Elle s’est tendue d’un coup. Un spasme infime. La peur a un poids, une densité que je connais bien. Elle colle. Elle moite. Elle s’étale. Sa peau ne respirait plus. Elle ne bougeait pas. Prisonnière de son corps. Prisonnière de moi.
Ils sont restés là. Le temps d’un arrêt. Personne n’a vu. Ou personne n’a voulu voir.
Derrière nous, des passagers descendaient à Duroc.
Elle ne bougeait plus. Paralysée. Son corps disait non, mais n’osait pas se lever.
La jupe s’est encore un peu soulevée. La peau est apparue. Puis la dentelle fine d’un sous-vêtement.
L’homme a bougé. Une agitation confuse, brutale. Je la sentais se raidir, retenir sa respiration, lutter pour rester immobile.
La sueur avait changé d’odeur. Ce n’était plus celle du corps mais celle de la peur.
Puis, tout s’est arrêté.
Un nouveau cliquetis. Il s’est levé. A quitté la rame à Varenne.
Elle est restée figée.
Les yeux ouverts. Le souffle court.
Elle est restée. Mains serrées. Respiration brisée. Pas un mot. Pas un cri. Son corps, tremblant, refusait encore de comprendre. La honte est venue après. Brûlante. Elle s’est répandue sur mon revêtement vert d’eau. Une tache sombre, muette. Peut-être n’avait-elle pas su. Ou pas voulu comprendre. Peut-être s’était-elle dit que ce serait pire, si elle bougeait.
Que ce n’était pas si grave.
Que ça allait s’arrêter.
Invalides.
Le signal strident a brisé l’inertie. Elle a bondi, s’est enfuie.
Elle a oublié son gilet.
Je suis resté seul dans mon wagon vide. Avec son odeur. Son silence. Humant le parfum déjà un peu flétri de son gilet noir.

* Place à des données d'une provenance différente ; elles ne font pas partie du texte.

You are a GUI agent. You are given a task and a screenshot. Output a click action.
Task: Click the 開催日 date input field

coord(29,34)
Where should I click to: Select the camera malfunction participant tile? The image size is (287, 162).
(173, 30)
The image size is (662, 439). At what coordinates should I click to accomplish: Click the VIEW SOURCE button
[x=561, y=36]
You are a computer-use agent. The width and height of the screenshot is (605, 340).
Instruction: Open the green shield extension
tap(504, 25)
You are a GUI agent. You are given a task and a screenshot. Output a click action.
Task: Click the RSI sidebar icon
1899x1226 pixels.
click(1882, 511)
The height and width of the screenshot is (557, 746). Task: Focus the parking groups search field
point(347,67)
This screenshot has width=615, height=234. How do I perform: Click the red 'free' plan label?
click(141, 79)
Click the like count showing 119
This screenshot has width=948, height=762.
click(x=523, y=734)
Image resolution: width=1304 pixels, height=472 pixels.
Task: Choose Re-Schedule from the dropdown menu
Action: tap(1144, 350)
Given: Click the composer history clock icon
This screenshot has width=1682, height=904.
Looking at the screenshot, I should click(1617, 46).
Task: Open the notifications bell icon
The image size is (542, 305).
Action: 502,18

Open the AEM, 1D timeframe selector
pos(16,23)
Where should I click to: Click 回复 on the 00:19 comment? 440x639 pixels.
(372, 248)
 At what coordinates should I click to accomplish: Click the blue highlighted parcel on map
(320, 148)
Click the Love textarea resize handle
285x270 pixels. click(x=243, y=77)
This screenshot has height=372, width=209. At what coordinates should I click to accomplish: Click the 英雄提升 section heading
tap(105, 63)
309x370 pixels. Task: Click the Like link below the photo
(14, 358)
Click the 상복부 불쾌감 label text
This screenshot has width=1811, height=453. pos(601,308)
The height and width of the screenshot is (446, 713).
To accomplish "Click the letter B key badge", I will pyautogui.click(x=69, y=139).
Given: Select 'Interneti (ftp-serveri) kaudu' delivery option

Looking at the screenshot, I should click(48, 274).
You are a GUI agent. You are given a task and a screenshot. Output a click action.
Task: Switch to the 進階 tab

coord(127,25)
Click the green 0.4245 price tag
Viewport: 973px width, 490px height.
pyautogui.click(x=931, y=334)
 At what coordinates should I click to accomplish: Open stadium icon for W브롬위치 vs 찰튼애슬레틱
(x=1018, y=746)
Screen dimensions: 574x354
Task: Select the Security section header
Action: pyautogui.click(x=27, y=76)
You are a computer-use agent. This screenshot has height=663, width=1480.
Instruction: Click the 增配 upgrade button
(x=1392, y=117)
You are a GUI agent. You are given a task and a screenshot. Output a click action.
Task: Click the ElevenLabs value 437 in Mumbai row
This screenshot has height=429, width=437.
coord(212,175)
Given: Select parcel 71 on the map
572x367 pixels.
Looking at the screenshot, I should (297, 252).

Nous partagions un secret abominable.
Un de ceux qui ne se racontent pas. Un de ceux que le matin efface. Un de ceux que l’eau savonneuse, chaque nuit, fait semblant d’oublier et que l’afflux des voyageurs éliminera tel un torrent.
Nouvelle écrite par Hanaë Said à l’occasion du premier appel à texte.